(Stored items from a collection)
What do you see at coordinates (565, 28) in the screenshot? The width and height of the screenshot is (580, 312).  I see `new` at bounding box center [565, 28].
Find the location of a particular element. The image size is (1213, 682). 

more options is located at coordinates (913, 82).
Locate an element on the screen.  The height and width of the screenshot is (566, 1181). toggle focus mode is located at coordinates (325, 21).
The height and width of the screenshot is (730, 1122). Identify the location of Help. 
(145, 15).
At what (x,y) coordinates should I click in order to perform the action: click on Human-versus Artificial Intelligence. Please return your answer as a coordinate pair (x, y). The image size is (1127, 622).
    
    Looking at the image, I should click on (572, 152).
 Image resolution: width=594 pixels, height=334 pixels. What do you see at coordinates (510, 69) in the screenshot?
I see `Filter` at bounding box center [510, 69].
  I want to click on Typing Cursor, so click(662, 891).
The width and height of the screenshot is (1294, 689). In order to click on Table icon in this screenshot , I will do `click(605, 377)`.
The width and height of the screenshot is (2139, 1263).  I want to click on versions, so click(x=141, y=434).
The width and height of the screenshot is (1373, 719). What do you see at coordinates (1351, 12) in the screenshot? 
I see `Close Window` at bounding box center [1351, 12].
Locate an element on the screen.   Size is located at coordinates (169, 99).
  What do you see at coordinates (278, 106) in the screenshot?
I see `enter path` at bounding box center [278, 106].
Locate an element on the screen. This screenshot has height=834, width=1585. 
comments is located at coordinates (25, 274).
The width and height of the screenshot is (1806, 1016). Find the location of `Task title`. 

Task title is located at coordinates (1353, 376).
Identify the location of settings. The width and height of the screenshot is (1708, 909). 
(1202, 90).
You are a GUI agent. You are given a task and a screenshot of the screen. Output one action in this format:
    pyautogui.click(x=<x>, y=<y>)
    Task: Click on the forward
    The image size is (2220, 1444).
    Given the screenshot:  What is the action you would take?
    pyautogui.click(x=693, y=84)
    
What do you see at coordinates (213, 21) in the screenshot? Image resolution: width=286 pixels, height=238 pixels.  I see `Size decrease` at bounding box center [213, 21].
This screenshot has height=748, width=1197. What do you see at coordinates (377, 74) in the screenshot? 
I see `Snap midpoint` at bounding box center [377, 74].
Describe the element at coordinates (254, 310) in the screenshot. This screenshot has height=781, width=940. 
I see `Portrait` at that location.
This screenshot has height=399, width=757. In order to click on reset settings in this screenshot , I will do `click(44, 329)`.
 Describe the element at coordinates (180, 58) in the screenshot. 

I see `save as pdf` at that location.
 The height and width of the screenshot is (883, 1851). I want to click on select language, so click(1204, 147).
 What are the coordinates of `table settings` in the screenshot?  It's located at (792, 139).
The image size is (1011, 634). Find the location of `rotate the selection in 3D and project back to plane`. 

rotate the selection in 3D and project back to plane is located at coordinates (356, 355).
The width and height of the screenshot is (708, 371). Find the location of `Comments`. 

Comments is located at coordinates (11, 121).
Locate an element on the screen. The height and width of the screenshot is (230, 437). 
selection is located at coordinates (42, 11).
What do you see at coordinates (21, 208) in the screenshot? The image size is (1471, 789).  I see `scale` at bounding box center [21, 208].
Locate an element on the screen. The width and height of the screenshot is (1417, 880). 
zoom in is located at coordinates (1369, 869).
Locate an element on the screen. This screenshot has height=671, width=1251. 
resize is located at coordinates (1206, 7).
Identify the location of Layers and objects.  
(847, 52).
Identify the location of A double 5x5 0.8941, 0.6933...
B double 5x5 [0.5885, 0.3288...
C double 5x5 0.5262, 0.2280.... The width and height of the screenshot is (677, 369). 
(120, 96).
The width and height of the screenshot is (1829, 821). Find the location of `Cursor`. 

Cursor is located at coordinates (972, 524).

What to do ::
Express every line of the material above as a JSON array of strings, one string per line, omitting blank lines.

Solution to the exercise ::
[
  "What do you see at coordinates (565, 28) in the screenshot? The width and height of the screenshot is (580, 312).  I see `new` at bounding box center [565, 28].",
  "Find the location of a particular element. The image size is (1213, 682). ",
  "more options is located at coordinates (913, 82).",
  "Locate an element on the screen.  The height and width of the screenshot is (566, 1181). toggle focus mode is located at coordinates (325, 21).",
  "The height and width of the screenshot is (730, 1122). Identify the location of Help. ",
  "(145, 15).",
  "At what (x,y) coordinates should I click in order to perform the action: click on Human-versus Artificial Intelligence. Please return your answer as a coordinate pair (x, y). The image size is (1127, 622).",
  "    Looking at the image, I should click on (572, 152).",
  " Image resolution: width=594 pixels, height=334 pixels. What do you see at coordinates (510, 69) in the screenshot?",
  "I see `Filter` at bounding box center [510, 69].",
  "  I want to click on Typing Cursor, so click(662, 891).",
  "The width and height of the screenshot is (1294, 689). In order to click on Table icon in this screenshot , I will do `click(605, 377)`.",
  "The width and height of the screenshot is (2139, 1263).  I want to click on versions, so click(x=141, y=434).",
  "The width and height of the screenshot is (1373, 719). What do you see at coordinates (1351, 12) in the screenshot? ",
  "I see `Close Window` at bounding box center [1351, 12].",
  "Locate an element on the screen.   Size is located at coordinates (169, 99).",
  "  What do you see at coordinates (278, 106) in the screenshot?",
  "I see `enter path` at bounding box center [278, 106].",
  "Locate an element on the screen. This screenshot has height=834, width=1585. ",
  "comments is located at coordinates (25, 274).",
  "The width and height of the screenshot is (1806, 1016). Find the location of `Task title`. ",
  "Task title is located at coordinates (1353, 376).",
  "Identify the location of settings. The width and height of the screenshot is (1708, 909). ",
  "(1202, 90).",
  "You are a GUI agent. You are given a task and a screenshot of the screen. Output one action in this format:",
  "    pyautogui.click(x=<x>, y=<y>)",
  "    Task: Click on the forward",
  "    The image size is (2220, 1444).",
  "    Given the screenshot:  What is the action you would take?",
  "    pyautogui.click(x=693, y=84)",
  "What do you see at coordinates (213, 21) in the screenshot? Image resolution: width=286 pixels, height=238 pixels.  I see `Size decrease` at bounding box center [213, 21].",
  "This screenshot has height=748, width=1197. What do you see at coordinates (377, 74) in the screenshot? ",
  "I see `Snap midpoint` at bounding box center [377, 74].",
  "Describe the element at coordinates (254, 310) in the screenshot. This screenshot has height=781, width=940. ",
  "I see `Portrait` at that location.",
  "This screenshot has height=399, width=757. In order to click on reset settings in this screenshot , I will do `click(44, 329)`.",
  " Describe the element at coordinates (180, 58) in the screenshot. ",
  "I see `save as pdf` at that location.",
  " The height and width of the screenshot is (883, 1851). I want to click on select language, so click(1204, 147).",
  " What are the coordinates of `table settings` in the screenshot?  It's located at (792, 139).",
  "The image size is (1011, 634). Find the location of `rotate the selection in 3D and project back to plane`. ",
  "rotate the selection in 3D and project back to plane is located at coordinates (356, 355).",
  "The width and height of the screenshot is (708, 371). Find the location of `Comments`. ",
  "Comments is located at coordinates (11, 121).",
  "Locate an element on the screen. The height and width of the screenshot is (230, 437). ",
  "selection is located at coordinates (42, 11).",
  "What do you see at coordinates (21, 208) in the screenshot? The image size is (1471, 789).  I see `scale` at bounding box center [21, 208].",
  "Locate an element on the screen. The width and height of the screenshot is (1417, 880). ",
  "zoom in is located at coordinates (1369, 869).",
  "Locate an element on the screen. This screenshot has height=671, width=1251. ",
  "resize is located at coordinates (1206, 7).",
  "Identify the location of Layers and objects.  ",
  "(847, 52).",
  "Identify the location of A double 5x5 0.8941, 0.6933...",
  "B double 5x5 [0.5885, 0.3288...",
  "C double 5x5 0.5262, 0.2280.... The width and height of the screenshot is (677, 369). ",
  "(120, 96).",
  "The width and height of the screenshot is (1829, 821). Find the location of `Cursor`. ",
  "Cursor is located at coordinates (972, 524)."
]